Cerita kami lantas bergerak mundur ke saat perjuangannya melewati perbatasan hingga ditampung di asrama kantor kami. Pak Ximenes bersama ribuan orang lainnya perlu beberapa hari dari Atambua hingga akhirnya sampai di Kupang. Tentu karena mencekamnya situasi, karena sekarang Atambua ke Kupang normalnya ditempuh dalam waktu sekitar hanya 12 jam melalui perjalanan darat.
Mereka berjuang bukan saja secara fisik, untuk dapat bertahan hidup dengan misteri siapa yang akan memberi mereka makan di Timor Barat, tetapi juga berjuang secara mental dengan bertanya dalam hati, apakah ini pilihan yang paling tepat?

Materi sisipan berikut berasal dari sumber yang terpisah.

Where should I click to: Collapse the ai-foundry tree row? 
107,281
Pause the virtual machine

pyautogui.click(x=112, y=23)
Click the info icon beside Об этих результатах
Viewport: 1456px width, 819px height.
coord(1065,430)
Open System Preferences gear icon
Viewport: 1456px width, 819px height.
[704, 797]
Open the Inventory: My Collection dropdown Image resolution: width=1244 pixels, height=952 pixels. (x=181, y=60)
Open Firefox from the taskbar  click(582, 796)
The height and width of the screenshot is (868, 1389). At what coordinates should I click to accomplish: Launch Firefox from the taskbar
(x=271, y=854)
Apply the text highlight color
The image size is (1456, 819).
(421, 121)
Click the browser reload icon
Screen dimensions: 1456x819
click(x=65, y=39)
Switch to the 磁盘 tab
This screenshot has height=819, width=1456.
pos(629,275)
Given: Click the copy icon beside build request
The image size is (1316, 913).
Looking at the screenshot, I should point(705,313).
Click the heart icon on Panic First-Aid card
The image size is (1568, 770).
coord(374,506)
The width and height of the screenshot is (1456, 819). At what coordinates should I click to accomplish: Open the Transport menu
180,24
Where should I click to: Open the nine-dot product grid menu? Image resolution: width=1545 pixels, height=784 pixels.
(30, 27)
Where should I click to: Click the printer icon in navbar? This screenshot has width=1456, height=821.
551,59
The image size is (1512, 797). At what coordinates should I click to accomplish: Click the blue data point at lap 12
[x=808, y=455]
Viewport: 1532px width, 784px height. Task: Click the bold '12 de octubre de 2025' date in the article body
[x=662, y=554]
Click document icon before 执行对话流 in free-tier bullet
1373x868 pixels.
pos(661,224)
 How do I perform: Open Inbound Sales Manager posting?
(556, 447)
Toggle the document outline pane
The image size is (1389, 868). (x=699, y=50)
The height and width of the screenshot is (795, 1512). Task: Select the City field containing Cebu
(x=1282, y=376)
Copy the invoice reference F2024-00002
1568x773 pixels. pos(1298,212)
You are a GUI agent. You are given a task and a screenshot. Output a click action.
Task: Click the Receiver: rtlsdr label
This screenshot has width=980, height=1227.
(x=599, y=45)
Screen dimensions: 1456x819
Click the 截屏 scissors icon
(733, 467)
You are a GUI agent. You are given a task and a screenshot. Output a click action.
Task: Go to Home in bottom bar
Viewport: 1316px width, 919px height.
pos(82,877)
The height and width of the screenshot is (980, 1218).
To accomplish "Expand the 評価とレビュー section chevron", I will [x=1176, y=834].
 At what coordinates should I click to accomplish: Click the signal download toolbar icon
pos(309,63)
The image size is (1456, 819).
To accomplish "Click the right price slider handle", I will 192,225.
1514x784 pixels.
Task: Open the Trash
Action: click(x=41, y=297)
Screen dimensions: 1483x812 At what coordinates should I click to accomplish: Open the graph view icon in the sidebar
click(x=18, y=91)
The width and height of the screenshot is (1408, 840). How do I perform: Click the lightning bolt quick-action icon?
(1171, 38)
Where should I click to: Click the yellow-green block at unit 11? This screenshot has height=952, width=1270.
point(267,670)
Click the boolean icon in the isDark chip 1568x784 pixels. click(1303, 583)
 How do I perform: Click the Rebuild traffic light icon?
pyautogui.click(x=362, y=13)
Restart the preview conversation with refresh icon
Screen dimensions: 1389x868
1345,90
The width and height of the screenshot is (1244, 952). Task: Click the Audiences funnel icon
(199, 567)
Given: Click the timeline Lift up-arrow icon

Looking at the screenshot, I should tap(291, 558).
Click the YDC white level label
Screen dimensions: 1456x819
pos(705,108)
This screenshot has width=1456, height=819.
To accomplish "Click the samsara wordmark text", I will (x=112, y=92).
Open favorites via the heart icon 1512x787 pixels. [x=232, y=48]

"Susah ya pak Ximenes?" tanya saya.
"Susah betul..." jawabnya.
"Mengapa mau?" tanya saya lagi.
"Indonesia yang beri saya nasi" jawabnya, lagi-lagi singkat.
Saya lantas merenung.
Pak Ximenes adalah warga negara yang pernah terlibat dengan pilihan untuk mencintai bangsa ini dalam perjalanannya sebagai rakyat Indonesia.Â
Ximenes menggambarkan bahwa Ibu Pertiwi adalah ibarat ibu pada umumnya memberi makan. Itu sudah lebih dari cukup untuk membuat dia memilih tetap menjadi warga Indonesia dan bersikap hormat terhadap bangsa ini.
Di HUT Ke-73 RI ini saya lantas bertanya dalam hati, gambaran bangsa seperti apa yang ada di benak saya? Bagaimana jika saya diperhadapkan terhadap pilihan untuk meninggalkan bangsa ini dan memilih bangsa lain? Pertanyaan yang memang jarang saya pikirkan.